FEL icon indicating copy to clipboard operation
FEL copied to clipboard

Question about Chinese entity linking

Open sxyao opened this issue 8 years ago • 3 comments

Is "mvn exec:java -Dexec.mainClass=com.yahoo.semsearch.fastlinking.FastEntityLinker -Dexec.args=“zh/chinese-dec15.hash" the right command to do fastlinking of Chinese?

I run that command and got into the interactive shell. But when I input some sentence, it does not shows the entities. I tried Spanish, and the same thing happened. What could be the problem?
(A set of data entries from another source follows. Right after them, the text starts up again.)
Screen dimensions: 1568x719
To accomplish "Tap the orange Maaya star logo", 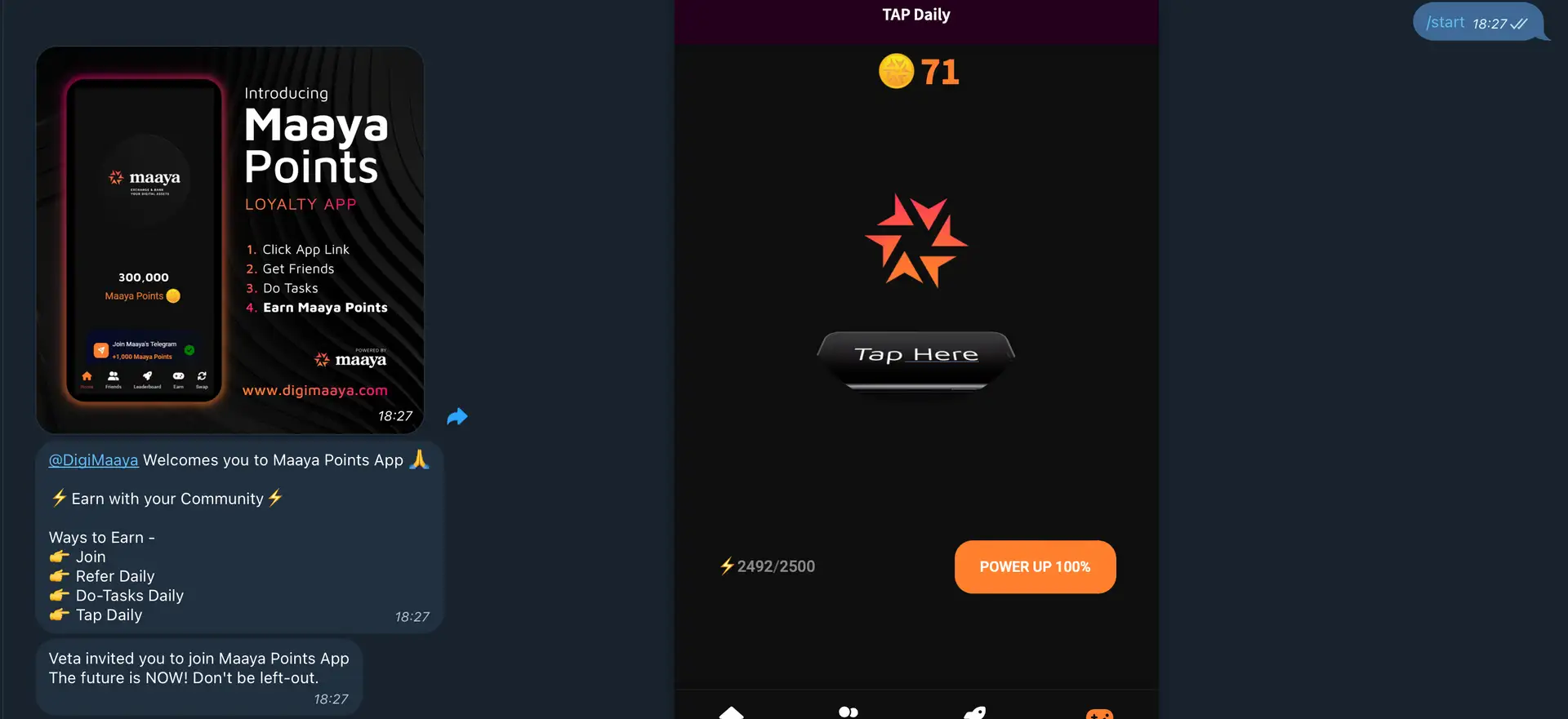I will click(x=916, y=241).
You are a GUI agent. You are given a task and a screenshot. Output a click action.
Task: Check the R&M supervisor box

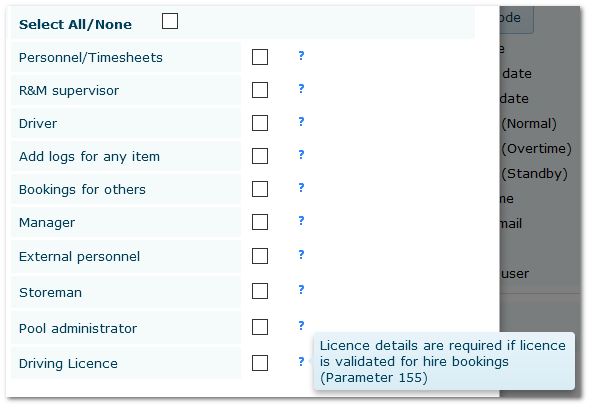click(260, 90)
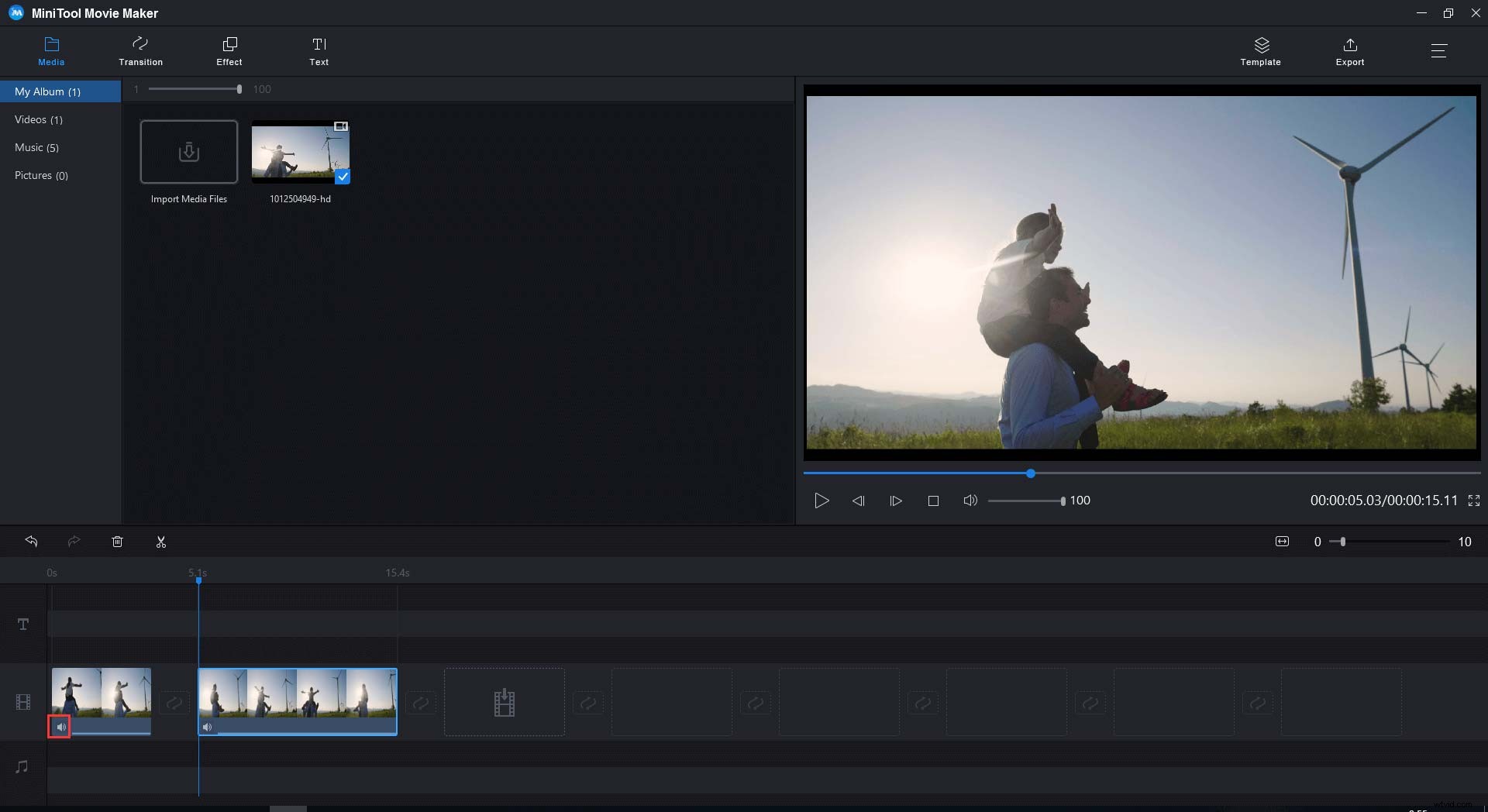Viewport: 1488px width, 812px height.
Task: Click the preview volume speaker icon
Action: 970,500
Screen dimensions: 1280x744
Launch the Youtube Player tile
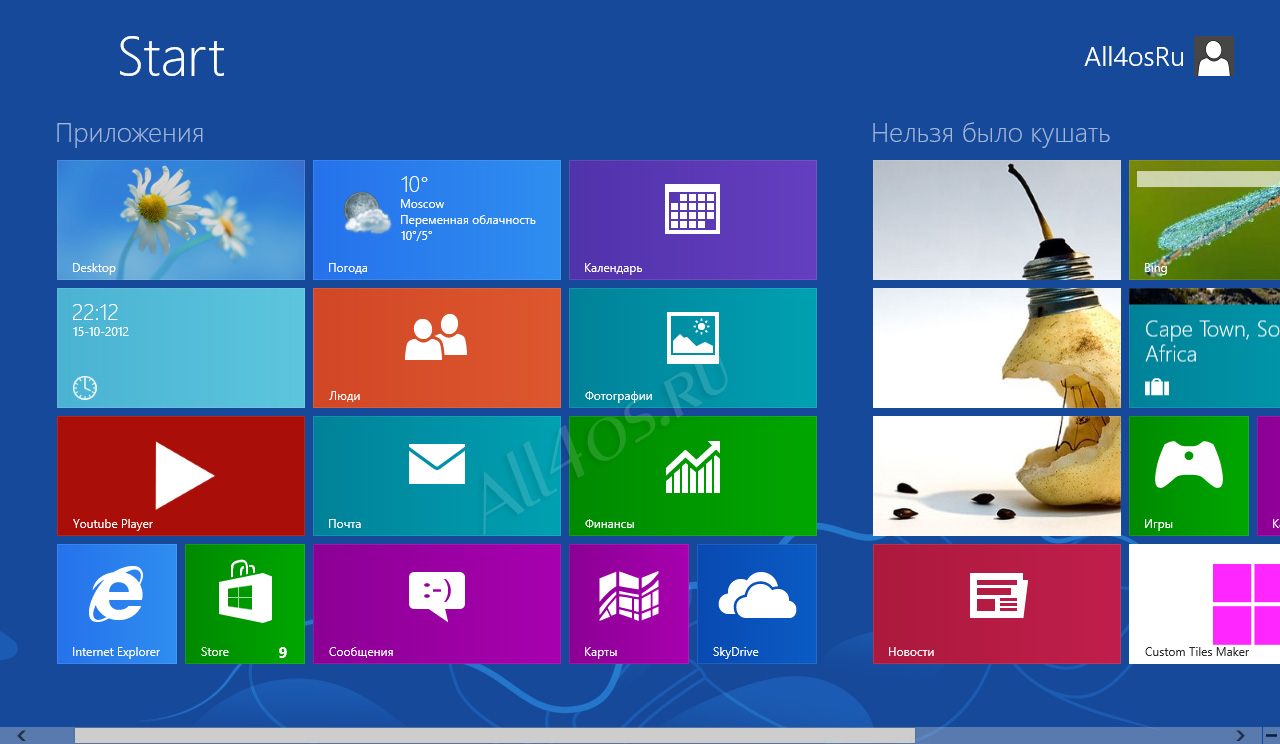click(x=181, y=476)
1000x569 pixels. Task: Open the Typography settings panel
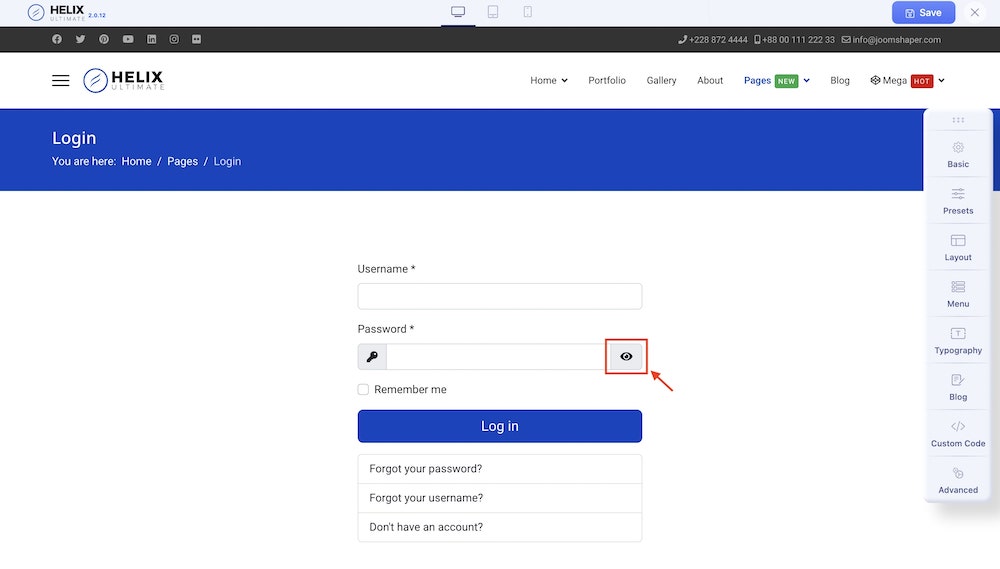pyautogui.click(x=958, y=340)
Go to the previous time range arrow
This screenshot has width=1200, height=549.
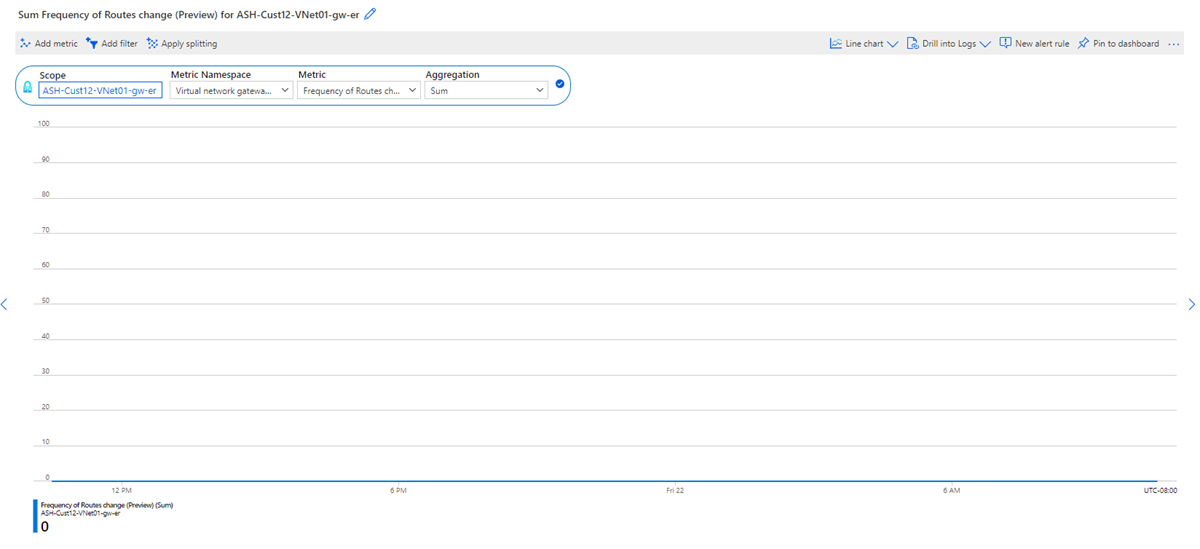(x=5, y=304)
Thanks a lot!

sxyao avatar Jun 17 '17 02:06 sxyao

@sxyao Can you copy paste your command's output?

aasish avatar Jul 05 '17 01:07 aasish

@aasish The problem comes from that fact that Chinese words/phrases are not seperated by space.
For example,

I live in the New York city.
我住在纽约市。

However, if I pass 我住在纽约市 directly to FEL, there is no entity found. If I chunk the sentence by myself

I live in the New York city.
我 住在 纽约市

then FEL will return entities like new york city.

liehe avatar Jul 13 '17 13:07 liehe

@LiamHe The chinese model expects tokenized text. Please feel free to create a pull request to handle chinese tokenization.

aasish avatar Nov 05 '17 14:11 aasish